Paper No. 6-8
Presentation Time: 10:20 AM
UPPER PLATE DEFORMATION ABOVE AN UNCOUPLED MEGATHRUST: INVESTIGATING THE ROLE OF SPATIALLY VARYING COUPLING IN PRODUCING PATTERNS OF SUBDUCTION ZONE STRAIN
Recent analyses of global subduction zones indicate that many of these plate boundaries have spatially varying inter-seismic coupling, with areas of high coupling (“asperities”) separated by regions of low coupling. This coupling variability has been interpreted to affect the locations and geometries of seismically active faults within both the upper and lower plates in the Japan, Chile, and the Aleutian subduction zones. To better understand how plate boundary coupling affects upper plate deformation, we use a generalized 3D subduction zone model incorporating plausible asperity distributions, with plate motions, megathrust slip, and intraplate stresses in balance. The stress field in the upper plate associated with locked asperities on the plate interface is broadly compressive.

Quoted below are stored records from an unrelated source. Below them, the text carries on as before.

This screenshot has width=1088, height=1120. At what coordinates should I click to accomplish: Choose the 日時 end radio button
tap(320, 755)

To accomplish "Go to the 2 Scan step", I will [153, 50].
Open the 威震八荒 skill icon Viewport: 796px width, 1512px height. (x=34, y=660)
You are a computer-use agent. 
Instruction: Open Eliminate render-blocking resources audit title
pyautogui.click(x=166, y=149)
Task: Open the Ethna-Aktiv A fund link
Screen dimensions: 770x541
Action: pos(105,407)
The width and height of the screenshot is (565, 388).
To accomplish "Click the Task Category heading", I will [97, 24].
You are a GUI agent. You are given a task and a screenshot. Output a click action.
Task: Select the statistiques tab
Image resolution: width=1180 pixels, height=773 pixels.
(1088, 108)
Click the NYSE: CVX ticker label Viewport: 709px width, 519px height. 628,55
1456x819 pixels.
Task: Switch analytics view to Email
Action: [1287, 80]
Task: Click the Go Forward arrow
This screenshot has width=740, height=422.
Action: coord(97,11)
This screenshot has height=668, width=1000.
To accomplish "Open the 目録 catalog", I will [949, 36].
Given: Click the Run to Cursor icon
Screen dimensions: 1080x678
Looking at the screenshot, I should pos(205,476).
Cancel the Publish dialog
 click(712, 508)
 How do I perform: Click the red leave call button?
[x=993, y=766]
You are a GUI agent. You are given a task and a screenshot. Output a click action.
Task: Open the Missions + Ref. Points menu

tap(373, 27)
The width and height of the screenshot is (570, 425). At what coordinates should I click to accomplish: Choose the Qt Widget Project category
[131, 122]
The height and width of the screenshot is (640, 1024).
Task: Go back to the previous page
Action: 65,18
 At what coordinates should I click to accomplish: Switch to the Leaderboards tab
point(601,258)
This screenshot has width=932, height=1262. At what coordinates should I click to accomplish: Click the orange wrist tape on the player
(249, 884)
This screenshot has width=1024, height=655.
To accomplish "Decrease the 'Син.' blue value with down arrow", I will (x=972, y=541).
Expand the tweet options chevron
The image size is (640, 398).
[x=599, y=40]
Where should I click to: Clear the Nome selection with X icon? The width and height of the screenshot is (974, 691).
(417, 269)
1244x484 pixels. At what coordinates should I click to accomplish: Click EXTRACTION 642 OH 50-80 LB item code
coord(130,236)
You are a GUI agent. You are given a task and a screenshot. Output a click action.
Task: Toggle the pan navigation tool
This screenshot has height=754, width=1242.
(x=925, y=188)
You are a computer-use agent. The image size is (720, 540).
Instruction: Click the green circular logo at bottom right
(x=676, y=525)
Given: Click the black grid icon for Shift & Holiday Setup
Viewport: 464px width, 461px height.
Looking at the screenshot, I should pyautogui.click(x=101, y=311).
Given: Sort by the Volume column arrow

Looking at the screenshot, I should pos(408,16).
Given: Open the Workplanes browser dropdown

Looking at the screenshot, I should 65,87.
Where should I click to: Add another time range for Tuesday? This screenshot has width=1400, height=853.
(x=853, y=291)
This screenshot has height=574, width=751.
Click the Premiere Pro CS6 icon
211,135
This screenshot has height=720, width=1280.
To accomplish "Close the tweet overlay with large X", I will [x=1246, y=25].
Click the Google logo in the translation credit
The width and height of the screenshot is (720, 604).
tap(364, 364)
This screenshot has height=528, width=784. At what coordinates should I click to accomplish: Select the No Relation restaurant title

However, the transition from an asperity edge to a zone of lower coupling produces a significant shear stress parallel to the plate motion. This shear stress is the dominant local contributor to the stress field, with an associated substantial rotation of the principal stress axes favoring slip on strike-slip faults oriented parallel to the plate motion. An example of slip on such a fault was the October 2020 Shumagin Islands intraslab earthquake, which occurred at a coupling transition in the Aleutian subduction zone. As the along-trench length of the uncoupled area increases, the footprint of shearing extends farther into the upper plate. We apply these lessons in the Cascadia subduction zone, using a newly developed inter-seismic inversion approach that allows us to locate locked asperities. The input data are GPS velocities with the effects of plate interface coupling isolated from other tectonic processes. Although GPS observations in Cascadia have been interpreted to indicate a high degree of plate coupling along most of the megathrust, our inversion indicates that less than 50% of the areal extent of the plate interface needs to be locked to explain the observations. Resolution of the exact locations of these asperities is limited; nevertheless, the low coupling area suggests that there should be numerous coupled-uncoupled transitions at the edges of asperities. The associated perturbations to the subduction zone stress field may favor the development of upper plate faults oriented at a high angle to the trench.